The dividing head looks decent enough.


----------



## GunsOfNavarone (Aug 7, 2020)

Interesting....looks exactly like the Morphon i got off Amazon, down to every attachment. Is it branded as PM? I'm pretty happy with mine, the only issue I find is there seems to be VERY little of area to indicate off of that's longer than an inch without an interruption of sorts. The pin with the lockout for the dial always seems to snap free when turning it, not sure if I'm doing it wrong or if there is some sort of adjustment? Solid and heavy chunk of steel!


----------



## jlesser27 (Aug 22, 2020)

GunsOfNavarone said:


> Interesting....looks exactly like the Morphon i got off Amazon, down to every attachment. Is it branded as PM? I'm pretty happy with mine, the only issue I find is there seems to be VERY little of area to indicate off of that's longer than an inch without an interruption of sorts. The pin with the lockout for the dial always seems to snap free when turning it, not sure if I'm doing it wrong or if there is some sort of adjustment? Solid and heavy chunk of steel!



Did you get the BS-0 or BS-1. I’m looking at the BS-0 for my Grizzly 1007. 


Sent from my iPhone using Tapatalk


----------



## GunsOfNavarone (Aug 22, 2020)

BS-0 I have no complaints other than I can't find much real estate to indicate in on. It's the only one I've ever owned, so nothing to compare it to. So far I've been able to do everything I've need to do with it. $265 delivered on Amazon and I have a feeling all the Chinese ones are made at same factory, I can't see ANY differences with the units...MAYBE in the tail stock.


----------



## GunsOfNavarone (Aug 22, 2020)

This is the Mophorn Dividing head I bought....whatever that's worth.
Dividing head


----------



## 682bear (Aug 22, 2020)

GunsOfNavarone said:


> Interesting....looks exactly like the Morphon i got off Amazon, down to every attachment. Is it branded as PM? I'm pretty happy with mine, the only issue I find is there seems to be VERY little of area to indicate off of that's longer than an inch without an interruption of sorts. The pin with the lockout for the dial always seems to snap free when turning it, not sure if I'm doing it wrong or if there is some sort of adjustment? Solid and heavy chunk of steel!

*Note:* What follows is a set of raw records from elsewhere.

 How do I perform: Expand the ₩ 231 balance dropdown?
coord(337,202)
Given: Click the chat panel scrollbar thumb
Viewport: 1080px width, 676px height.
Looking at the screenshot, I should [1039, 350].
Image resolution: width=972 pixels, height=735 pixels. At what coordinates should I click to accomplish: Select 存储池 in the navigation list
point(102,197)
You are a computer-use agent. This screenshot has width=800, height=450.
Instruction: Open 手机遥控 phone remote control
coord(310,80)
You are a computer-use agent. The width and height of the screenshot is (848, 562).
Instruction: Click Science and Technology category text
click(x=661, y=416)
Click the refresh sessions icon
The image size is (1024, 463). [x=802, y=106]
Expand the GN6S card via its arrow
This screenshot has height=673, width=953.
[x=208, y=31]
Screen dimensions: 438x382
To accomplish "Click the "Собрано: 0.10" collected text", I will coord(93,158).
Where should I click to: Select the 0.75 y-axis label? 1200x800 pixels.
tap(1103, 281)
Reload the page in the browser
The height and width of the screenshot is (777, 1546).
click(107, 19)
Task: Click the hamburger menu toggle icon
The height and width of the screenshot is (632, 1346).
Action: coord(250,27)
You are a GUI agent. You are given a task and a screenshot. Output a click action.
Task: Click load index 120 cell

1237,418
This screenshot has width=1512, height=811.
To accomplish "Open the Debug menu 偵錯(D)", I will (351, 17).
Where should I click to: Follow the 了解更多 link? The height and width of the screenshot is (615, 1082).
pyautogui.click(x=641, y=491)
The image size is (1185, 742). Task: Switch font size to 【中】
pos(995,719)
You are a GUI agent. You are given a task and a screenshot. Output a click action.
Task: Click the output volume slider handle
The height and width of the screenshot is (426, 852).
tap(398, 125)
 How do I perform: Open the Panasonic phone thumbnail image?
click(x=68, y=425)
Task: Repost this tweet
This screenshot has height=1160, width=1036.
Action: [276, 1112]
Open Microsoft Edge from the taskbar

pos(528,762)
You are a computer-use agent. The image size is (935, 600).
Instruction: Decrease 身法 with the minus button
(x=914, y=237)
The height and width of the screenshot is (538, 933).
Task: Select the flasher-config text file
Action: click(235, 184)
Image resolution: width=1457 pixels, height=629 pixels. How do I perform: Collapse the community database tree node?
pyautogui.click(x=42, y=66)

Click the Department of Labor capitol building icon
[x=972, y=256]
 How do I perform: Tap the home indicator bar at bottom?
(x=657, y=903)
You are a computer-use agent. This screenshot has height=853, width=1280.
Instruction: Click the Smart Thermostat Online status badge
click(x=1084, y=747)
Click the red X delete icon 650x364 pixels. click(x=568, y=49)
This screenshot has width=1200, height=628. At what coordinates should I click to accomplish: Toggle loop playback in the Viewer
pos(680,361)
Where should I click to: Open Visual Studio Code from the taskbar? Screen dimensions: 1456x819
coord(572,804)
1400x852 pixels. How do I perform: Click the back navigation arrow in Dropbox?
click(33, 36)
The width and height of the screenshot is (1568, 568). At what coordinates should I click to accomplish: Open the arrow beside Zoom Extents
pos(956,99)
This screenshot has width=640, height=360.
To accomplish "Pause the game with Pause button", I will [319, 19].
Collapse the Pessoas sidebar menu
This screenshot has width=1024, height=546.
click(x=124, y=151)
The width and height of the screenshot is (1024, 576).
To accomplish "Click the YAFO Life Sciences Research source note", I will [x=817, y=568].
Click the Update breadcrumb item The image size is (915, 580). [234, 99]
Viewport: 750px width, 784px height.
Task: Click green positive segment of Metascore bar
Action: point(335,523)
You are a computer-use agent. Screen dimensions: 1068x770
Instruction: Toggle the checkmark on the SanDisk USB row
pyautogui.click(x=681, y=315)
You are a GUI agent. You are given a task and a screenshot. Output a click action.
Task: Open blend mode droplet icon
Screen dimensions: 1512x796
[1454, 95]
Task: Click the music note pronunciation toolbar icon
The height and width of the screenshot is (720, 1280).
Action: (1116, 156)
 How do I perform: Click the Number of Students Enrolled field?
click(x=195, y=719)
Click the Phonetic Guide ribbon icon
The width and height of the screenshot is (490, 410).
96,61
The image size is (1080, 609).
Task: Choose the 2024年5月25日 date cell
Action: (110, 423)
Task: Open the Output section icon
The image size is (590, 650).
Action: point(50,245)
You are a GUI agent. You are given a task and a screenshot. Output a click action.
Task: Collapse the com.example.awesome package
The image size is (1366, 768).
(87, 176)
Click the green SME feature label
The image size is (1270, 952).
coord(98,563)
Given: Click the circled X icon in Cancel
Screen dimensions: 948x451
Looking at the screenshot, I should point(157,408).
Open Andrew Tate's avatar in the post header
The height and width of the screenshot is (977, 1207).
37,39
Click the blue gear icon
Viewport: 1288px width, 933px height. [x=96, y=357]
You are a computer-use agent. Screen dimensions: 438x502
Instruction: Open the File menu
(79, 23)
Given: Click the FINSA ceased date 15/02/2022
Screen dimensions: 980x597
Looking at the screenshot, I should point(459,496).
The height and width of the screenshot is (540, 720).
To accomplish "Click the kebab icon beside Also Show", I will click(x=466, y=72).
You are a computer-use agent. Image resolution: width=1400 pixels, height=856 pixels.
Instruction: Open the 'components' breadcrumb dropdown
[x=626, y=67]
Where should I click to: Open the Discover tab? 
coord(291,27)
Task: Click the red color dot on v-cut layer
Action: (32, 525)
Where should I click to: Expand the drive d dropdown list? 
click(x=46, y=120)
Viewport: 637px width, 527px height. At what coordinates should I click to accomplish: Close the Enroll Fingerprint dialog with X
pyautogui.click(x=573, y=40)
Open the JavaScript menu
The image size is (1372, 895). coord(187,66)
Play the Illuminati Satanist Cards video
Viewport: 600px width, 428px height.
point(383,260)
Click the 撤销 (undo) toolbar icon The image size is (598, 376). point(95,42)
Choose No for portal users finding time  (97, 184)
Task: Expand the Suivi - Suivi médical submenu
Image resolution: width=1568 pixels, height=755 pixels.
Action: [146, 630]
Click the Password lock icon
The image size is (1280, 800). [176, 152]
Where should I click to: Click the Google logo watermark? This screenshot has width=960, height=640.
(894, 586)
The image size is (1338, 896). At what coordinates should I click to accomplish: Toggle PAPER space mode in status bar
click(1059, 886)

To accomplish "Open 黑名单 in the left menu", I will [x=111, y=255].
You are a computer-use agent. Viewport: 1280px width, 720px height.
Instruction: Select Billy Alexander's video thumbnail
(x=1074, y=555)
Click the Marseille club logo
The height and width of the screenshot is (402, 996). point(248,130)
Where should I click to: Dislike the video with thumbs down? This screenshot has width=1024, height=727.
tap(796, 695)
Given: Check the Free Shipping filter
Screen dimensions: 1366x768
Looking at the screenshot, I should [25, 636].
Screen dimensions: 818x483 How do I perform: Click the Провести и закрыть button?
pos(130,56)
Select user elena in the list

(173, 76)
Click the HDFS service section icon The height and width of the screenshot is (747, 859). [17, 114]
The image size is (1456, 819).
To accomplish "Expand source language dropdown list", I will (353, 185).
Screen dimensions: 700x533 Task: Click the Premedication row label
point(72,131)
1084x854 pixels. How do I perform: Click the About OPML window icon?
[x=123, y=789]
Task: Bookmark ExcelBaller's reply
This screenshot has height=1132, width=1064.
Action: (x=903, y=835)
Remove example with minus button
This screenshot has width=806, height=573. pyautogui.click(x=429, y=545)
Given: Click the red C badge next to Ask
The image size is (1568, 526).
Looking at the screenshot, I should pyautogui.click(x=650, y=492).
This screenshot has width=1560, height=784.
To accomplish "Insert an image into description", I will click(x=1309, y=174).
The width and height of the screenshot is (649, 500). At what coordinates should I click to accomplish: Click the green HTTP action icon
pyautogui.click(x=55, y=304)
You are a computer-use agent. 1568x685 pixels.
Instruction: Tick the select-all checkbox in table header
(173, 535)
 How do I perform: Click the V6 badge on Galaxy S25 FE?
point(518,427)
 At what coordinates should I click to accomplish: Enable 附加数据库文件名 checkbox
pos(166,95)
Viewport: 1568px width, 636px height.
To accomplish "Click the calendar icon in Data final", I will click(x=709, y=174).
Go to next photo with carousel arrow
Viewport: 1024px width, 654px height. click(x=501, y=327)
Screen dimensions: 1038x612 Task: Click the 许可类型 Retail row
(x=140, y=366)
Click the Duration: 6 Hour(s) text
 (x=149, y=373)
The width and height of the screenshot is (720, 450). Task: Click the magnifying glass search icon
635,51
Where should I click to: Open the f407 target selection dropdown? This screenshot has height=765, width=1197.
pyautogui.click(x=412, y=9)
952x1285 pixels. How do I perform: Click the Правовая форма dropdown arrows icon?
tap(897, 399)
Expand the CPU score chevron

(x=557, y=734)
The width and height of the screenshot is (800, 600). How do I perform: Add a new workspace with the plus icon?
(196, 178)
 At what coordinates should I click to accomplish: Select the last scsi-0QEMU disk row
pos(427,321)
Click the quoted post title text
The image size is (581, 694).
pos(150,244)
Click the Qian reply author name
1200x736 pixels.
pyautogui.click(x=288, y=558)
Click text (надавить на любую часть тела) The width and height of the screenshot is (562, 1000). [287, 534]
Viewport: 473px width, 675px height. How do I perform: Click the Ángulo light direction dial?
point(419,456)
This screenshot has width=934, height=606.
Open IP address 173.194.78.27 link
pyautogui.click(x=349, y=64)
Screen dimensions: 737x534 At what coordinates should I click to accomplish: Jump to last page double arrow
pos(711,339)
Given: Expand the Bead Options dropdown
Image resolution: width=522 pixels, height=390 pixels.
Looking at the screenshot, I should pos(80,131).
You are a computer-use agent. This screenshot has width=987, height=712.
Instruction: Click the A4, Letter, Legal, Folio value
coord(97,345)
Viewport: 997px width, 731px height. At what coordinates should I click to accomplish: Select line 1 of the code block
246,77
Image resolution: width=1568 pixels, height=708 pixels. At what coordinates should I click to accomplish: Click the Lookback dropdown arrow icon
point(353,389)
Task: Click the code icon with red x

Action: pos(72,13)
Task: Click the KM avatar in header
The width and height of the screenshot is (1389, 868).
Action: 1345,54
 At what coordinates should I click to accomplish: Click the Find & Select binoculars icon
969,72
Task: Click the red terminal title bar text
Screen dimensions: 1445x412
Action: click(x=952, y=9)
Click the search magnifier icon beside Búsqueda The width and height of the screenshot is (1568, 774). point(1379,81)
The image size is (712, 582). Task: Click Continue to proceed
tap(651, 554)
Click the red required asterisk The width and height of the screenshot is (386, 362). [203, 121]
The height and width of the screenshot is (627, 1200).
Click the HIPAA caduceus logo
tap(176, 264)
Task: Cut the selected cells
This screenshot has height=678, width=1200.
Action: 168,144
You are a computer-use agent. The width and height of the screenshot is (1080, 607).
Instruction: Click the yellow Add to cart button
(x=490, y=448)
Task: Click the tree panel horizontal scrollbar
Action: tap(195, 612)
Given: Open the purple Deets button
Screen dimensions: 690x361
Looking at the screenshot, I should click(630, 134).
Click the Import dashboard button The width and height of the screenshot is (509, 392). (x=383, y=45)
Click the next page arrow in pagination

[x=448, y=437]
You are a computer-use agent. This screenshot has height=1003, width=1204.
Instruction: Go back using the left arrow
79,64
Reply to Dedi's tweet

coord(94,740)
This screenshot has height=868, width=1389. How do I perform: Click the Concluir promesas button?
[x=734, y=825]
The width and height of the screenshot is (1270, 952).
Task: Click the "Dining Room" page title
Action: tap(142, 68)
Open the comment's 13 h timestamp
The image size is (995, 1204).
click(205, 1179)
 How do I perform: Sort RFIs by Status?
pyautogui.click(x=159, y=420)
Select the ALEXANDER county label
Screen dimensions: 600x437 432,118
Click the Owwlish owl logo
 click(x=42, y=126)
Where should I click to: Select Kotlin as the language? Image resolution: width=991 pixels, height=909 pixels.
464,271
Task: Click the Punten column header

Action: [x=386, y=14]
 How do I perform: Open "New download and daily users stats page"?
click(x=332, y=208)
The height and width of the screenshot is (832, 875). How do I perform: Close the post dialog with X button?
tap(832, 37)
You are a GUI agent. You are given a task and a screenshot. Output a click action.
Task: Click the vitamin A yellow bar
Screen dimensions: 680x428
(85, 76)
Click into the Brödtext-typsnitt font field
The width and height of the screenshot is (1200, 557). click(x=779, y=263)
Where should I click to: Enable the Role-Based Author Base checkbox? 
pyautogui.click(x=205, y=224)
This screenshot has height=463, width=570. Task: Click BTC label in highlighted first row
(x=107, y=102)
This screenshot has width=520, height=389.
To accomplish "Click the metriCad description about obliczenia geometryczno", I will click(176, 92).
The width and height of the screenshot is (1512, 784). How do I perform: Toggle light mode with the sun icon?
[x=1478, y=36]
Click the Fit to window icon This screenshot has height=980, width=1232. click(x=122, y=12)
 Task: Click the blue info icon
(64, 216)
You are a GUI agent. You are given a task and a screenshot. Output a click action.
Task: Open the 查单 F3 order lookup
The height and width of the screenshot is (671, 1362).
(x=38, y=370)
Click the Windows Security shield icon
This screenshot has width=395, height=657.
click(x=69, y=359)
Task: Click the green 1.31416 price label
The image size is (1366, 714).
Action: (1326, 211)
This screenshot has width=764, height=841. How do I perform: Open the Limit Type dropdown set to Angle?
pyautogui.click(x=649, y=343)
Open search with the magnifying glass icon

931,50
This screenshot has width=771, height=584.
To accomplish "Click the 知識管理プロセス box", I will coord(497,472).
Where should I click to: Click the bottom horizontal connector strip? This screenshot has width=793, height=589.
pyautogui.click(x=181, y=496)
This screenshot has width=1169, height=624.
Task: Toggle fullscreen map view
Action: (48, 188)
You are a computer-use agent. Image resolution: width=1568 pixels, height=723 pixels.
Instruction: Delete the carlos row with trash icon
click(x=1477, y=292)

It is branded as PM, but I think they are all probably made by the same factory in China.

I ordered it from PM because I wanted to know that I was ordering from someone with an established record for customer service if it arrived damaged or defective. 

I think I have everything I need to make the gears for my Hendey now... the gear tooth cutter arrived yesterday... so I'm planning to make my first attempt this next week...

-Bear


----------



## jpackard56 (Aug 23, 2020)

"I ordered it from PM because I wanted to know that I was ordering from someone with an established record for customer service if it arrived damaged or defective."
Seems to be more important than ever. Quickly comparing BS-1 prices the PM is right in line with several other options, BUT we know PM would handle any problems. Good choice !
The BS-0 seems to be higher at PM but what is our comfort zone for dealing with returns and adjustments thru Amazon ? My experience with Amazon stuff has been mediocre. (Others mileage may vary)
Good luck and keep us in the loop as you experiment on the gear production


----------



## kb58 (Aug 23, 2020)

I have the same one as the OP. Being ignorant, I thought maybe I could pivot it vertical and hold work on a vertical mill. Nope, not rigid enough for even small cuts. That was a disappointing, but I have nothing to compare it to as for whether any other brand would work any better.


----------



## DavidR8 (Aug 23, 2020)

kb58 said:


> I have the same one as the OP. Being ignorant, I thought maybe I could pivot it vertical and hold work on a vertical mill. Nope, not rigid enough for even small cuts. That was a disappointing, but I have nothing to compare it to as for whether any other brand would work any better.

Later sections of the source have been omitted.